Opponents of abortion frame the procedure in the terms of a moral crusade; and in turning to counter them, we supporters too often forget that, for us, this never was about a specific medical procedure. We leap into the fray and match their battle cries with our own. But in the heat of clashing passions, we get drawn away from the ordinary clinical changes through which people quietly gain the freedom to form the families of their choosing, even in the midst of chaos and conflict. Improving medical practice along the lines of Upstream USA—asking better questions like One Key Question, developing and then offering better contraceptive technologies like get-it-and-forget-it IUDs and implants, upgrading medical practice to offer same-day, one-appointment care or in-hospital care for new parents who have just given birth. This strategy isn’t sexy. It gives no one an adrenaline rush nor a sense of moral righteousness. The emotions it arouses are neither triumphal nor apocalyptic. But these changes are powerful, and in the long run, that power is transformative.

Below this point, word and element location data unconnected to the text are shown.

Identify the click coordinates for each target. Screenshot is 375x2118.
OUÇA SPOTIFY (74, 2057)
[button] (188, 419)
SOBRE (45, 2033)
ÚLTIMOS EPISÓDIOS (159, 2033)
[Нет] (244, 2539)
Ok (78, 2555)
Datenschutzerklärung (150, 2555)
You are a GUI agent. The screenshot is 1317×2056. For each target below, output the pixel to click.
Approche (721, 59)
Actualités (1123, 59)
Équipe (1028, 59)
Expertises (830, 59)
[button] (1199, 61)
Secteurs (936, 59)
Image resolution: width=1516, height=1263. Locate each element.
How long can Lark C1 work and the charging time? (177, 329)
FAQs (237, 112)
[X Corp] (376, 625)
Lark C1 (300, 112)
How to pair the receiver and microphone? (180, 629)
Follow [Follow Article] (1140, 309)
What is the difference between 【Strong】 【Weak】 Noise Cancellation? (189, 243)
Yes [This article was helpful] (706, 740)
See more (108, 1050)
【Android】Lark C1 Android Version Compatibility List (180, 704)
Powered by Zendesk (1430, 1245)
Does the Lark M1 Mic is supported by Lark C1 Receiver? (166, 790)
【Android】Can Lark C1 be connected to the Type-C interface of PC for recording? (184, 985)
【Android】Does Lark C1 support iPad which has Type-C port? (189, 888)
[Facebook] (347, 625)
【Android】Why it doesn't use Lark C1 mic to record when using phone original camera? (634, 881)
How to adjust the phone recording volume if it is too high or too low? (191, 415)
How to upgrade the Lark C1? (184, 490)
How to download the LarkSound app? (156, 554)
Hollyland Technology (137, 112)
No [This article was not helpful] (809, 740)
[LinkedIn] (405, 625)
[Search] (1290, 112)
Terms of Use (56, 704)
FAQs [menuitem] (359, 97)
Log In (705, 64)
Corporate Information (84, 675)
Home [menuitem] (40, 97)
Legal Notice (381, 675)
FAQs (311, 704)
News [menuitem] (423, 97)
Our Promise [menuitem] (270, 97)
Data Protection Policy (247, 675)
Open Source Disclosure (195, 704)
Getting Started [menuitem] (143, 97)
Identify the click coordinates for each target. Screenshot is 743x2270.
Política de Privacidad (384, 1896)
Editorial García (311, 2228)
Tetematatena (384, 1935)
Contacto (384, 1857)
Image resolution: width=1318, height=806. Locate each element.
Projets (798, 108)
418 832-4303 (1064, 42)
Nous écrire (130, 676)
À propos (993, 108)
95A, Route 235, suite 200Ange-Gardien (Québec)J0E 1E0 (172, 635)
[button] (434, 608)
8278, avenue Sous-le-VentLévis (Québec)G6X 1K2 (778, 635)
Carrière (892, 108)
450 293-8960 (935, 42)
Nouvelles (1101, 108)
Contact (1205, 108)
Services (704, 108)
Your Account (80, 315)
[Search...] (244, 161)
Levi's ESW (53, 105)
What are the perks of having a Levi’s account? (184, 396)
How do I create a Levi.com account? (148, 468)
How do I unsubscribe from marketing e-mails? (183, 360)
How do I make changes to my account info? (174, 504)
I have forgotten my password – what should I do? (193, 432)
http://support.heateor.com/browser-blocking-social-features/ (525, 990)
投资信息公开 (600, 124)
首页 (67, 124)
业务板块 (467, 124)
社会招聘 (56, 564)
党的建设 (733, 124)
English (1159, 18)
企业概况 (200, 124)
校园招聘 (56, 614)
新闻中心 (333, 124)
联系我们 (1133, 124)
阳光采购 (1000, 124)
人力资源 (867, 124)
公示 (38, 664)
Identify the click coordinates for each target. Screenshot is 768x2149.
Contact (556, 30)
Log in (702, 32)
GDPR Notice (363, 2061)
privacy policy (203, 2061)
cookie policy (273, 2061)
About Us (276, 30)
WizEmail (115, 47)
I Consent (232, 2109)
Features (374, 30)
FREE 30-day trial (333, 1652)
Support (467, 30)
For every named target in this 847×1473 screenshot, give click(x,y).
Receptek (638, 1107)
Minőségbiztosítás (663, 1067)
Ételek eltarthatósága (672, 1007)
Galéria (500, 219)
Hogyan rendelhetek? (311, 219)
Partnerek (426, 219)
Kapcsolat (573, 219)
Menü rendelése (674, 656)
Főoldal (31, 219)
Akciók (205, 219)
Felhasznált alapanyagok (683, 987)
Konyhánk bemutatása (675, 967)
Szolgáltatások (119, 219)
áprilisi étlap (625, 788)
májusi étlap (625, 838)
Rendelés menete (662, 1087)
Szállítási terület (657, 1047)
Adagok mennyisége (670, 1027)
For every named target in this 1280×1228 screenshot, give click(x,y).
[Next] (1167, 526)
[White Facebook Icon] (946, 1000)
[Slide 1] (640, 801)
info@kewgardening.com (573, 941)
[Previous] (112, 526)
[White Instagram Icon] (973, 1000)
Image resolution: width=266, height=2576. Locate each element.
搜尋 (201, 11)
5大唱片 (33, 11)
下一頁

Our prize is a world in which potential parents can chart their own course and children are born into families that are ready to welcome them with open arms. With that in mind, there’s a whole lot we can do to advance the cause, even without Roe.
Our region has the opportunity to double down on intentional parenthood as a path to greater opportunity, health, and human flourishing—in ways that have the side effect of making unmet need for abortion even more rare.
First published at Sightline Institute.
Valerie Tarico is a psychologist and writer in Seattle, Washington.
She writes about religion, reproductive health, and the role of women in society.